STUDY TEXT:
========================
Tulsa World, Okla., Jay Cronley column: Sad story of a Saab and its fob


Aug 16, 2009 (Tulsa World - McClatchy-Tribune Information Services via COMTEX) -- This is the first of what could be something like a 25-part series about the $1,000 key -- the story is that shocking.

It's not the key to the mint, not a key to success, not a key to happiness. It's a key to a car, a Saab. Actually it's not an ignition key in the traditional sense. It's a hard rubber fob that fits into a hole near the console. Inside the fob is a computer that runs the car -- starts it, stops it, handles the trunk and doors.



A peek inside: You can easily imagine the design meeting that took place in Sweden.

"OK, let's get down to business. How are we going to squeeze every single dime out of our loyal customers?" "How about we run news headlines across the bottom of the inside rear-view mirror?" "Terrible." "We could put an outside headlight on the right-side passenger door for scenic nighttime motoring." "Horrible." "We could convert the glove compartment into an ice box." "Pitiful." "We make the key a computer. Everybody loses keys. This computer fob would be so fat, you couldn't put it on a key ring. It would be like trying to carry around a miniature Mac in your pocket. Irreplaceable single ignition fobs would fall into weed and briar patches around the world. Charge a grand to replace the computerized fob and new program!" "Brilliant!" "Genius." "Inspired." "Somebody call up the fish eggs and champagne." Out a grand: Imagine losing a thousand-dollar bill.


First you panic, full out.
========================
PROVIDED MATERIAL:
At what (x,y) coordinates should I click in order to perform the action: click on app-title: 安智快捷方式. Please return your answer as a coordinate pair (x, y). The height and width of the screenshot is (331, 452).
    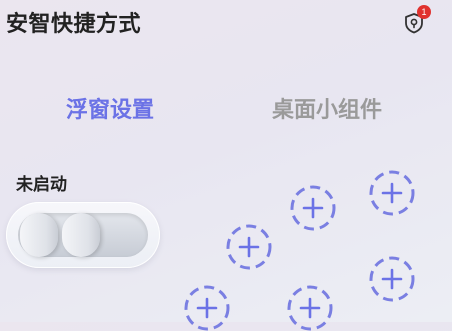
========================
WHAT TO WORK ON: Repeat the column about the Saab key fob from the top of the page, word for word and in full.

WRITTEN ANSWER:
Tulsa World, Okla., Jay Cronley column: Sad story of a Saab and its fob


Aug 16, 2009 (Tulsa World - McClatchy-Tribune Information Services via COMTEX) -- This is the first of what could be something like a 25-part series about the $1,000 key -- the story is that shocking.

It's not the key to the mint, not a key to success, not a key to happiness. It's a key to a car, a Saab. Actually it's not an ignition key in the traditional sense. It's a hard rubber fob that fits into a hole near the console. Inside the fob is a computer that runs the car -- starts it, stops it, handles the trunk and doors.



A peek inside: You can easily imagine the design meeting that took place in Sweden.

"OK, let's get down to business. How are we going to squeeze every single dime out of our loyal customers?" "How about we run news headlines across the bottom of the inside rear-view mirror?" "Terrible." "We could put an outside headlight on the right-side passenger door for scenic nighttime motoring." "Horrible." "We could convert the glove compartment into an ice box." "Pitiful." "We make the key a computer. Everybody loses keys. This computer fob would be so fat, you couldn't put it on a key ring. It would be like trying to carry around a miniature Mac in your pocket. Irreplaceable single ignition fobs would fall into weed and briar patches around the world. Charge a grand to replace the computerized fob and new program!" "Brilliant!" "Genius." "Inspired." "Somebody call up the fish eggs and champagne." Out a grand: Imagine losing a thousand-dollar bill.


First you panic, full out.